**EXERCISE:**
Copy each line of the records below that mentions the word "target".

**INFORMATION GIVEN:**

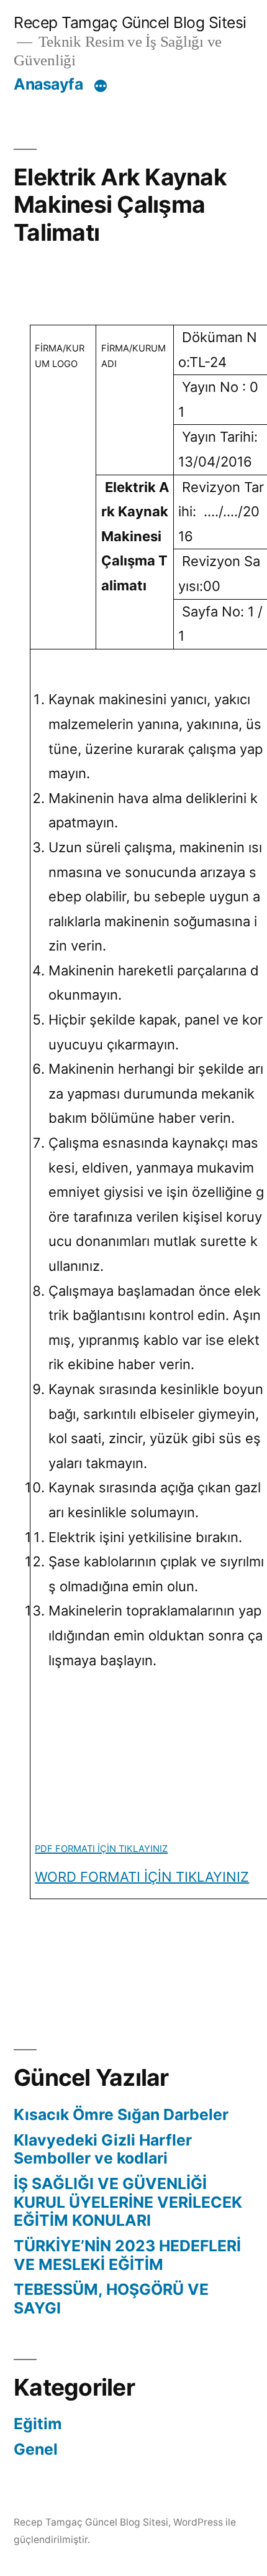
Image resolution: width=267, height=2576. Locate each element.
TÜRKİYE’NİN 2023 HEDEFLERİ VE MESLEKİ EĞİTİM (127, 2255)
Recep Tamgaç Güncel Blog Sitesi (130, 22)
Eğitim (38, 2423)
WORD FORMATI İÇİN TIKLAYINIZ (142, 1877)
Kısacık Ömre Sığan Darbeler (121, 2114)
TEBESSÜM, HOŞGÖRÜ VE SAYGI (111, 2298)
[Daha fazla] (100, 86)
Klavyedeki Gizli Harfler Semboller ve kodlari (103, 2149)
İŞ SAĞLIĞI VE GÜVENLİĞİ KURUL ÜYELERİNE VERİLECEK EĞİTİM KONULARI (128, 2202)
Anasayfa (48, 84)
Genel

...

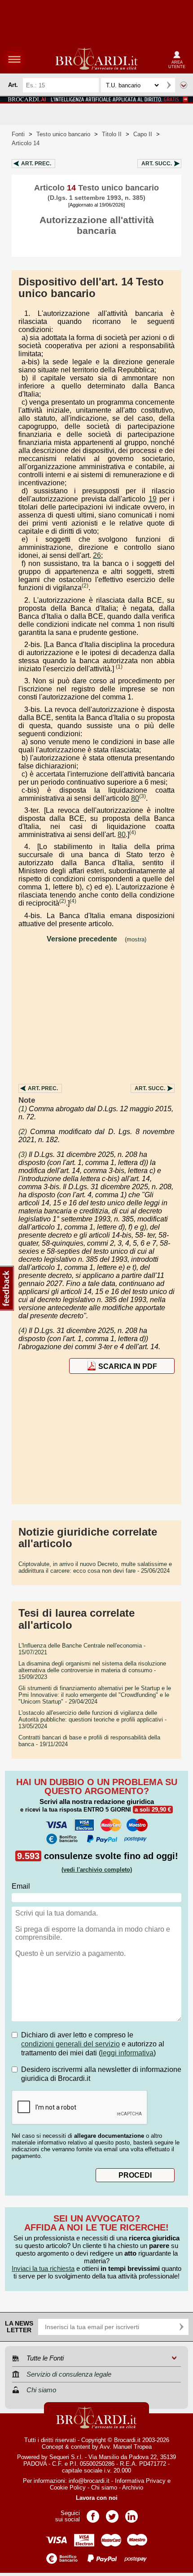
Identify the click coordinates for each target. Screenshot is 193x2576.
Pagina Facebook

* * *

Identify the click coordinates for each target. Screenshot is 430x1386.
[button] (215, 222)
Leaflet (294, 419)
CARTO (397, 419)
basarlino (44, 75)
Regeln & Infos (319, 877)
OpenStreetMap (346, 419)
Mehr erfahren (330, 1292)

**ANSWER TO THE PROBLEM:**
Identify the click coordinates for each target. Screenshot is 193x2576.
Identify the click coordinates for each target. Screenshot is 430x1386.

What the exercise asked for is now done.